ANTIBACTERIAL ACTIVITY OF TRIARYLMETHANE DERIVATIVES ON STAPHYLOCOCCUS AUREUS.

PAEZ P. L.; AIASSA I; ALBESA I; BECERRA M C; ARGÜELLO GA

Otro; 1ª Reunión Internacional de Ciencias Farmacéuticas; 2010

Antibacterial activity of triarylmethane derivatives on Staphylococcus aureus.

Paez, PL (1,2), Aiassa Martínez IM ⁽¹⁾, Albesa I ⁽²⁾, Becerra MC ⁽²⁾ and Argüello GA ^(1)#.

⁽¹⁾INFIQC-CONICET, Dpto. de Fisicoquímica; ⁽²⁾Dpto. de Farmacia, Facultad de Ciencias Químicas, Universidad Nacional de Córdoba. Ciudad Universitaria. 5000 Córdoba. República Argentina.

Introduction

PHOTODYNAMIC THERAPY (PDT) is based on the concept that certain photosensitizers (PS) can be localized in neoplasic tissue and subsequently be activated with the appropriate wavelength of light to generate active molecular species that produce toxicity in cells and tissues (1,2).

                Antimicrobial PDT research has increased in the last 20 years because of concerns resulting from the emergence of antibiotic-resistant bacterial strains. The control of infections by chemotherapic agents is often jeopardized by the spreading of bacterial strains resistant to many conventional antibiotics. As PDT is a multi-target process, it is unlikely to induce resistance in microorganisms (3).   

Materials and methods

Staphylococcus aureus ATCC 29213 was grown aerobically in trypticase soy broth.  

The antimicrobial activity of the compounds was evaluated by using the standard tube dilution method on Mueller Hinton Broth. Bacterial growth was observed at 18 h of incubation, following the indications of the Clinical and Laboratory Standards Institute.

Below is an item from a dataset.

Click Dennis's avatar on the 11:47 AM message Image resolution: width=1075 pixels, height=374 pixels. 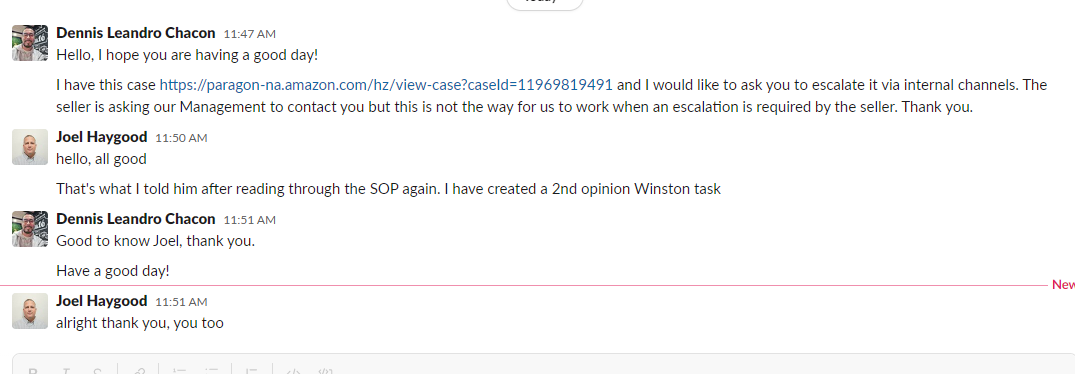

A macrodilution method was used to determine the Minimum Inhibitory Concentration (MIC) and Minimum Bactericidal Concentration (MBC).

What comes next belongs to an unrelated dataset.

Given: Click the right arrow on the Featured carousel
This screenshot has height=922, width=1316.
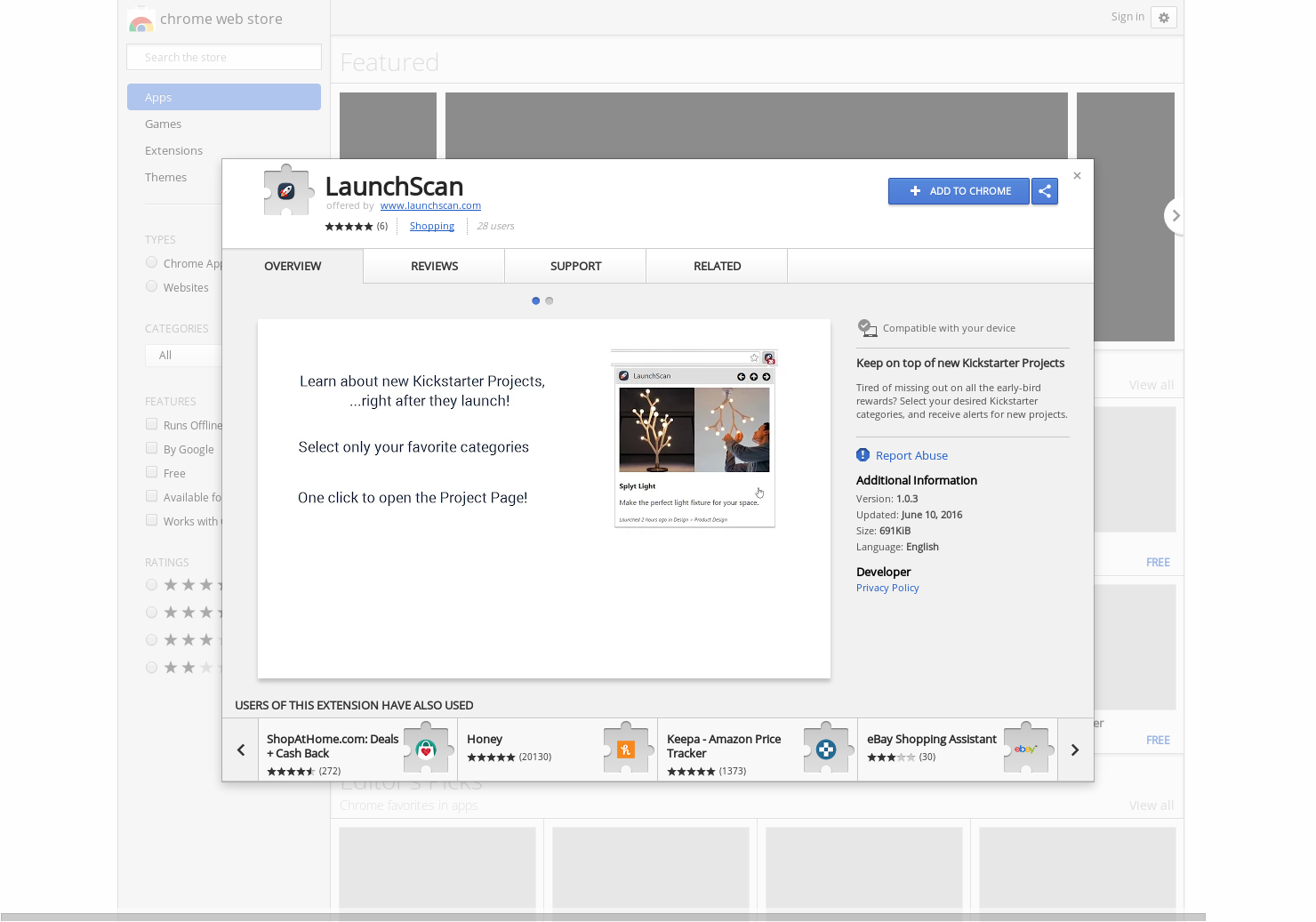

Bacterial suspensions incubated with New Fuchsin (NF⁺) were irradiated at 0, 1, 6, 18 and 24 h and incubated for 18 h to 37 ºC. Reactive oxygen species (ROS) were investigated by reduction of Nitro blue Tetrazolium.

Results

S. aureus was found to be susceptible to NF⁺ with a MIC and MBC of 1 µg/mL. Malachite green (MG⁺) showed the highest activity with a MIC of 0.002µg/mL and a MBC of 0.063µg/mL while Crystal Violet (CV⁺) showed a MIC of 0.098µg/mL and a MBC of 0.39µg/mL.

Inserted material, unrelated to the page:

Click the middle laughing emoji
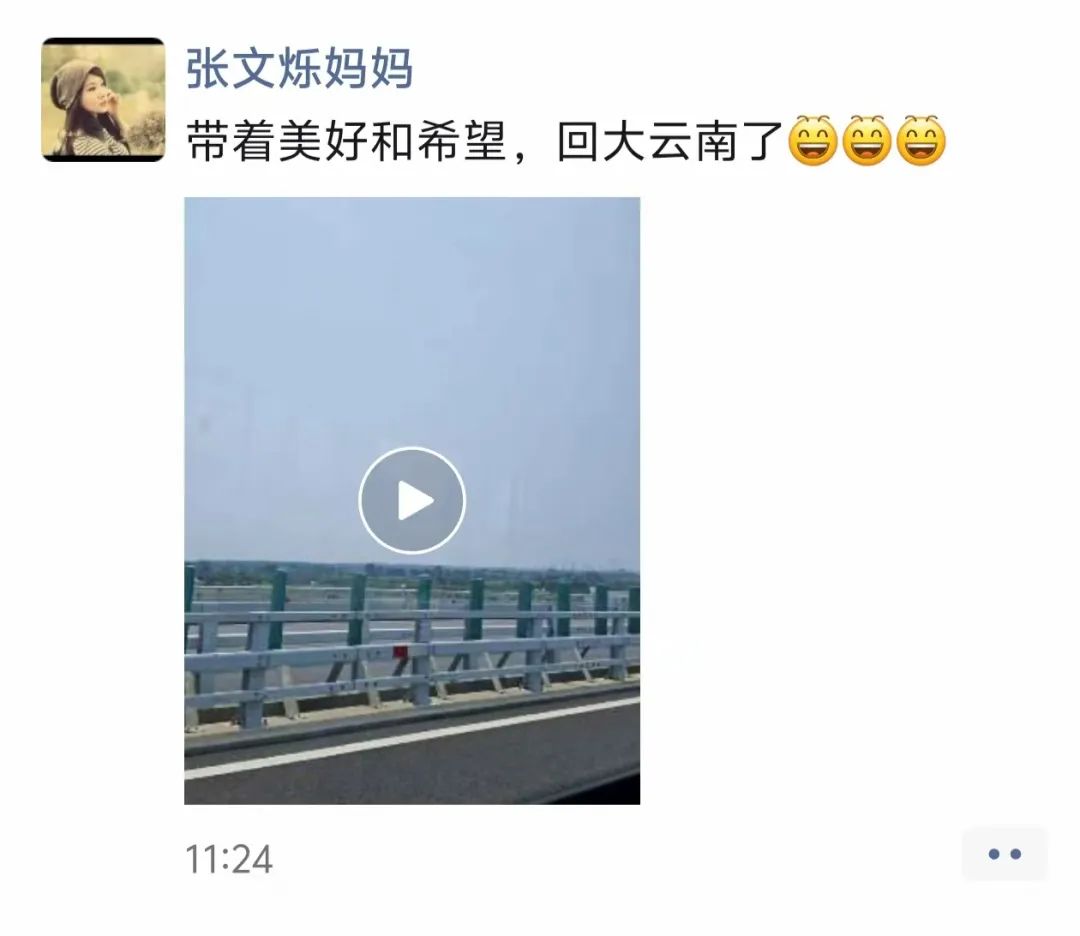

When S. aureus cultures (10⁶ CFU/mL), without NF, were illuminated for 24 h, they did not decrease the number of viable cells. In the presence of NF and light treatment, the percentages of survivors after 1, 6, 18 and 24 h were reduced by 1.4 %, 1.5%, 93.2% and 93.9%, respectively. Thus, increasing the time of the contact between the PS and the bacterial cells has improved the performance of the PS against the mentioned bacteria.

An efficient photoinactivation of S. aureus was obtained from a light exposure time of 6 h. shorter irradiation times did not further affect the percentage of photoinactivated bacteria.

The results obtained for ROS generation at all concentrations and times assayed showed similar values to the controls.

Conclusions

The photodynamic therapy with NF may be an effective bactericidal method against S. aureus and potentially against other bacterial pathogens. The ROS are not involved in the mechanism of bacterial killing. We conclude that the most important species involved in the mechanism of bacterial killing is the triarylmethane (TAM⁺) radical principally from the TAM⁺ triplet state.

Acknowledgments

UNC, CONICET, SeCyT, ANPCyT.

References.

[[1]]         Dougherty TJ. Photosensitizers: Therapy and detection of malignant tumors. Photochem. Photobiol 1987;45,879-89.

[2]         Henderson BW, Dougherty TJ. Photodynamic therapy: basic principles and clinical applications. Marcel Dekker Inc., New York; 1992.   

[3]         Ferraudi G, Argüello GA, Ali H, van Lier JE. Type I and II sensitized photooxidation of aminoacid by phthalocyanines: A flash photochemical study. Photochem. Photobiol 1988;47,657-60.